Le Parlement européen vote la réforme du droit d'auteur destinée à protéger les ayants droit et la presse de la toute puissance des GAFA. Macron célèbre une "une grande avancée (pour) notre information libre, notre création culturelle" - Le Parlement européen (again) déclenche l'article 7 (sanctions envers un Etat) contre la Hongrie d'Orban pour menaces "systémiques" contre les valeurs de l'UE - Ferrand élu au perchoir... sans enthousiasme délirant : 254 voix sur 312 du groupe LREM (Rugy avait eu 353 voix en juin 2017)

Sur la réforme des droits d'auteurs adoptée par l'UE, 2 articles (le 11 et le 13) ont fait l'objet d'un lobbying intense et opposé GAFA/Presse. C'est important et pas évident. On vous explique tout ci-dessous.

Décès de Rachid Taha à 59 ans. On a chanté Ya Rayah (en yaourt) toute la journée en pensant à lui

Article 11

C'est l'article le plus conflictuel de la directive adoptée aujourd'hui par l'UE. Son objet : créer un "droit voisin" (de celui des droits d'auteurs) pour la presse dont la valeur du contenu est "aspirée" par Google et Facebook lorsque ses articles sont partagés ou sont repris dans Google News (le titre, l'illustration et les premières lignes apparaissent et, souvent, les lecteurs s'en tiennent là). La question : si Google et Facebook doivent payer pour ce contenu continueront-ils à le publier ? 
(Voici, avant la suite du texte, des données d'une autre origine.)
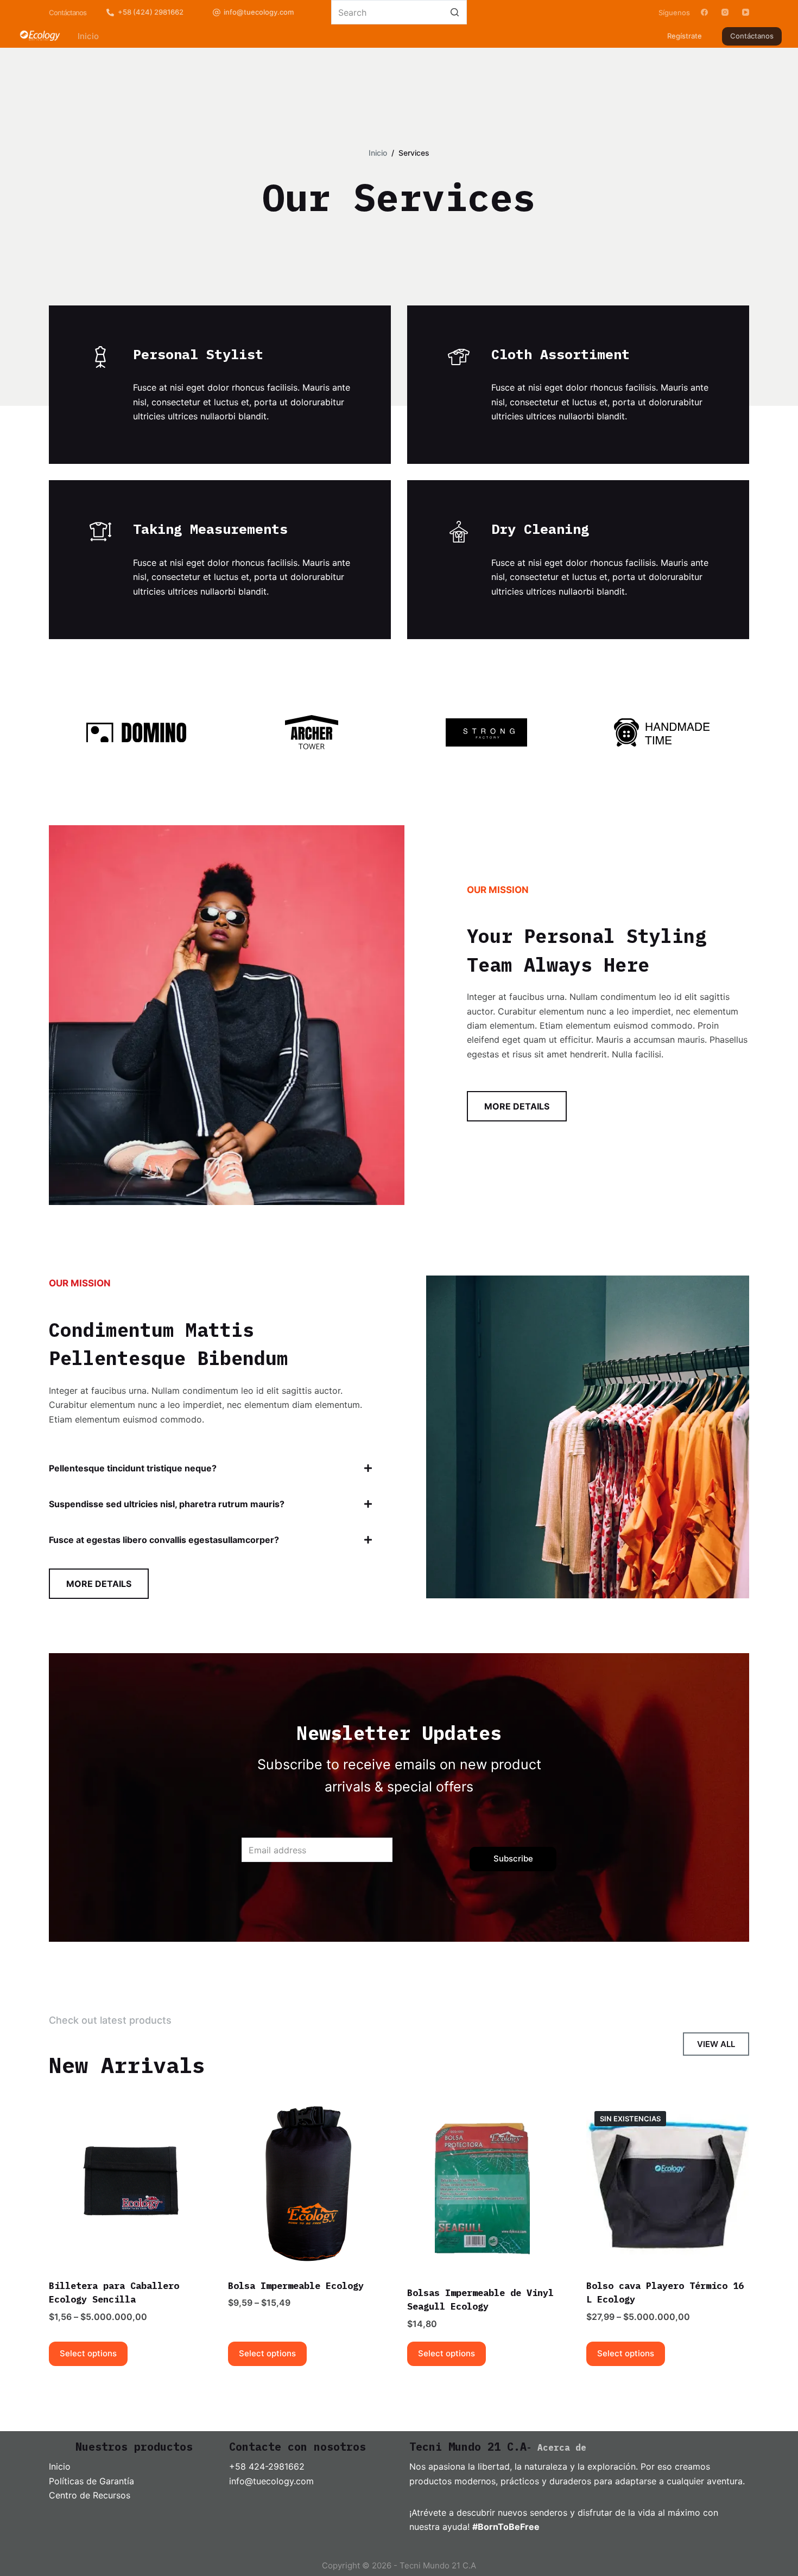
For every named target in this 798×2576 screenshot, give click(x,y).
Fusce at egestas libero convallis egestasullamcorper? (164, 1539)
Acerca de (561, 2447)
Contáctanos (752, 35)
L'expérience espagnole est inquiétante : Google News y a cessé de reprendre des articles de presse nationale. Résultat : les sites des journaux espagnols ont perdu entre 6 et 30% de leur trafic. Pas sûr que ça soit le but recherché

En lire plus dans Le Monde

Article 13

Deuxième article au centre des débats : celui qui obligera les plateformes à mettre en place des outils de filtrage afin de s'assurer que les utilisateurs uploadant/partageant du contenu ont bien des accords avec les titulaires de droits d'auteur dudit contenu. Bien, sur le papier, mais qui aura les moyens de développer les algorithmes surpuissants permettant de checker ça (chaque minute 400 heures de vidéos sont uploadées sur YouTube) ? Les GAFA only

Toutes les autres plateformes se retrouveront dans un risque permanent d'illégalité… et auront encore moins de chance de contester le monopole GAFA. Pas sûr que ce soit le but recherché (bis)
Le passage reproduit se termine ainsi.